UN drought report offers grim picture

Staff
By Staff
5 Min Read

The silent catastrophe creeping across the globe isn’t a war or pandemic – it’s drought.

While we’ve had a heatwave during the spring and early summer, parts of Europe are in full on drought under a ‘heat dome.’ But is this just part of the new normal?

Fuelled by climate change and mounting pressure on land and water, the latest UN-backed report paints a devastating picture of how widespread and intense droughts, between 2023 and 2025, have deepened global suffering, wiped out ecosystems and pushed food, water and energy systems to breaking point.

Released today by the UN Convention to Combat Desertification (UNCCD) and the US National Drought Mitigation Center, the report describes a slow-moving disaster that is already reshaping economies, driving instability and creating deadly consequences for people and wildlife.

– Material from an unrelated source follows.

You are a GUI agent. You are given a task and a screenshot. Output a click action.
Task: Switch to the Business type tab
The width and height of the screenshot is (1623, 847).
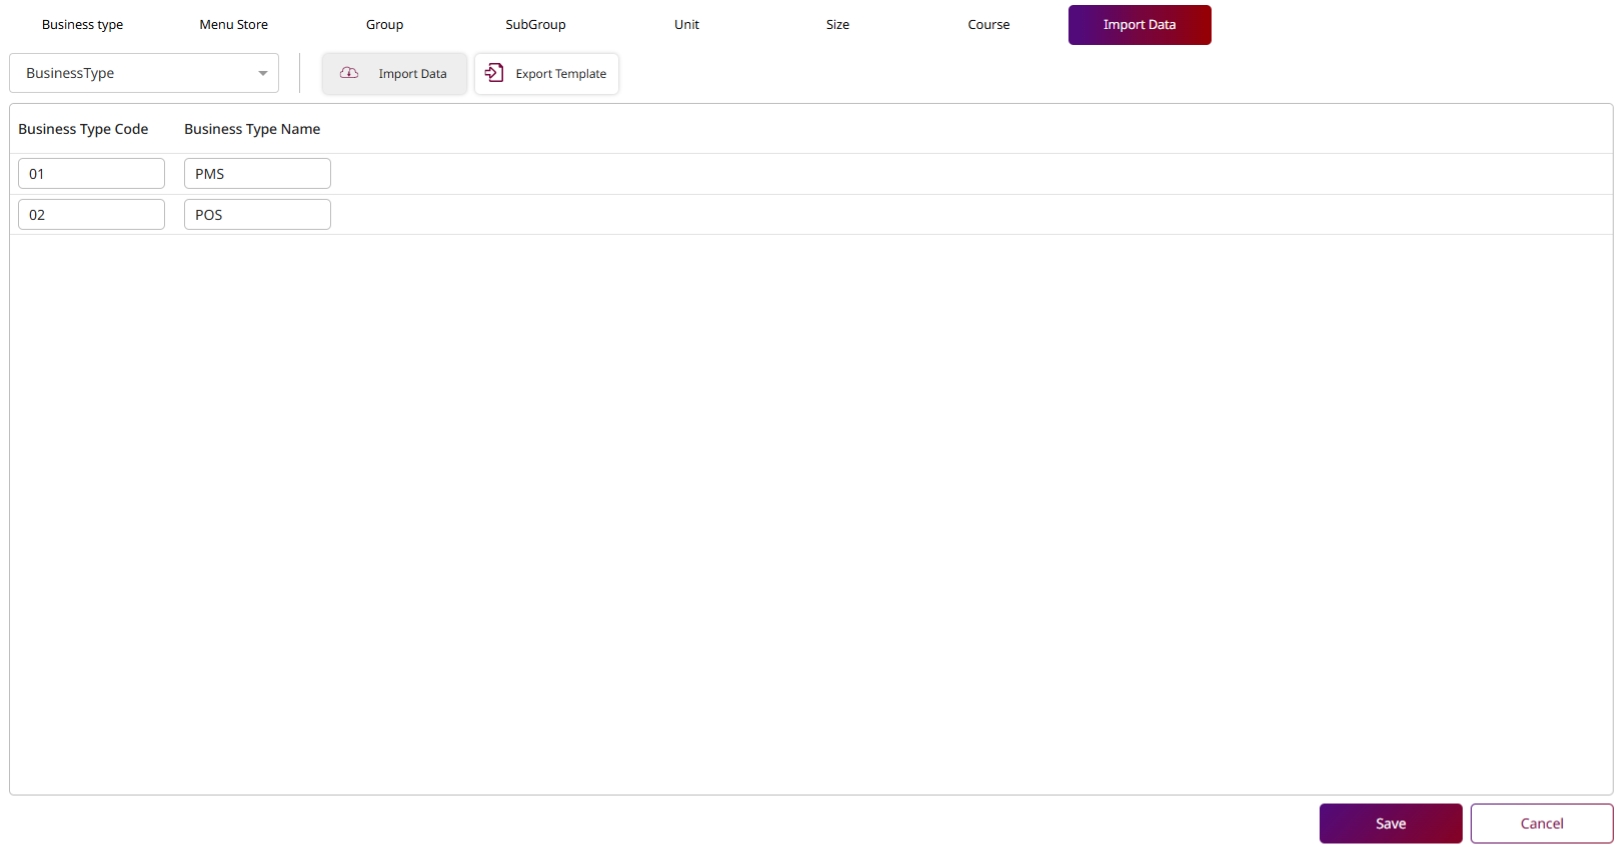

“Drought is a silent killer. It creeps in, drains resources, and devastates lives in slow motion,” said UNCCD Executive Secretary Ibrahim Thiaw.

“It is here, escalating, and demands urgent global cooperation. When energy, food, and water all go at once, societies start to unravel.”

Africa

Across Africa, over 90 million people face acute hunger. In Zimbabwe, maize prices doubled after the country lost 70% of its 2024 crop and 9,000 cattle died of thirst.

Zambia plunged into one of the world’s worst energy crises after the Zambezi River fell to 20% of its long-term average, gutting hydropower and causing 21-hour blackouts.

In Somalia, 43,000 people died of drought-linked hunger in 2022.

By early 2025, 4.4 million faced crisis-level food insecurity, with nearly 800,000 at emergency levels.

Human toll

The human toll is staggering. In eastern Africa, child marriages doubled as desperate families sought dowries.

Girls dropped out of school. Hospitals lost power. Families dug holes in dry riverbeds for contaminated water.

“The coping mechanisms we saw during this drought grew increasingly desperate,” said lead author Paula Guastello.

“Girls pulled from school and forced into marriage, hospitals going dark, and families digging holes in dry riverbeds just to find contaminated water – these are signs of severe crisis.”

Global issue

The Mediterranean fared no better. Spain lost half its olive crop after two years of record heat, causing a national olive oil price surge.

Morocco’s sheep numbers plunged 38% compared with 2016, while Turkey saw sinkholes devour farmland as groundwater vanished.

In the Amazon Basin, plunging rivers killed endangered dolphins, stranded communities and left towns without drinking water.

Panama’s drought slowed canal traffic by a third, disrupting global trade and pushing up food prices from the UK to the US.

Wildlife

Animals also suffered. More than 100 elephants died in Zimbabwe’s Hwange Park. Botswana’s hippos were stranded.

Countries even culled wild elephants to feed hungry communities.

The report warns that drought is not just a weather event but a full-blown socio-economic emergency.

With El Niño intensifying climate chaos, and droughts already costing twice as much as two decades ago, the risk of collapse is growing.

Action

The authors call for early warning systems, nature-based solutions, investment in drought resilience, and gender-responsive policies. “The question is not whether this will happen again, but whether we will be better prepared next time,” said Dr Kelly Helm Smith.

UN officials say the clock is ticking. “Proactive drought management is a matter of climate justice, equitable development, and good governance,” said UNCCD Deputy Executive Secretary Andrea Meza.

“Today, around 85% of people affected by drought live in low- and middle-income countries, with women and girls being the hardest hit.”

The world, the report concludes, has the tools and resources to avert disaster – but it needs the political will to act now.